For the Game Boy Color, add a 480uF or larger capacitor in place of the existing power capacitor at the bottom right of the board.

Finally, soaking the entire board (excluding PCB) in Isopropyl Alcohol for 10 minutes then scrubbing with a toothbrush and letting air dry for an hour really helps remove a lot of noise.

Removing the noise

RetroSix is always working on improving the consoles and products, and has created a mod called CleanAmp. The CleanAmp removes all noise from the speaker when the volume wheel is turned down, so you will get pure silence when playing.

Where does the noise come from?

Many people online say "the amp is noisy", even RetroSix said that until they reverse engineered the PCB a little more.
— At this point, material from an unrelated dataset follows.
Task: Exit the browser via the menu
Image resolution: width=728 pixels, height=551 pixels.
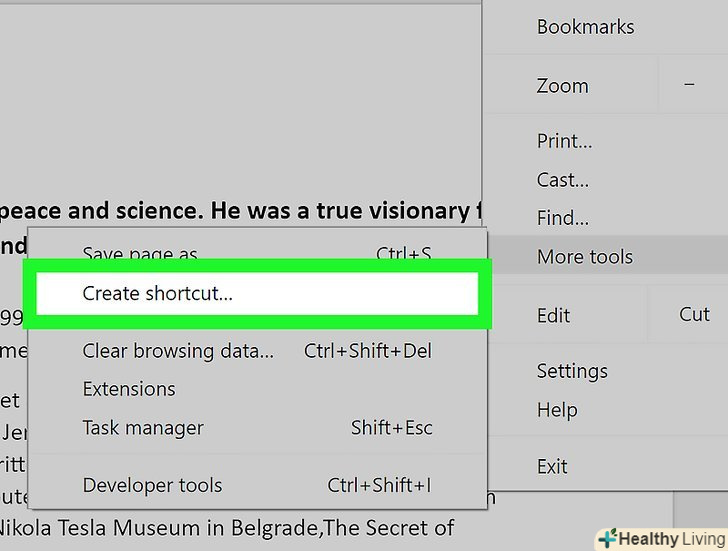Action: 552,466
The noise comes from different sources on each board. If we removed all noise introduced from dirty PCBs, contacts, volume wheels and insufficient capacitance, there are still several sources of noise. 

For the Game Boy Advance I have scoped the issue down to two main things. Firstly the inductor and the switching regulator of the GBA adds some 100Mhz harmonics to the circuit. This adds audio hiss. RetroSix plans to fix this by making a CleanPower for the GBA. Secondly and more noticeably the main and true reason for the hum noise on the GBA is the fact the CPU outputs an approximate 8.8khz PWM signal for the encoded audio. The audio is encoded by pulsing out PWM signal at around 8.8kHz. Its duty cycle high period determines the volume of the audio at that point in time. 

The PWM is fed through a resistor divider (volume wheel) then into the audio amp. The amp then converts the DC to an AC audio signal at the right levels for the speaker and headphones. However, the PCB as a whole does not fully filter out this 8.8kHz and we are left with a small constant 8.8kHz ripple. 

The solution is to filter this out before it reaches the amp, as all the amp is doing is amplifying the ripple. They removed the amp from the circuit and powered it directly with a frequency generator, and when it is fed a clean signal with no noise it does not amplify the noise. So the noise is not due to the amp, but the noise from the signal of the CPU needing filtering better. 

When RetroSix gets time they will create a hardware mod that will fully remove this noise, either directly on the PCB pre-amp input, or make a dynamic filtering circuit to clean it up pre-amp output.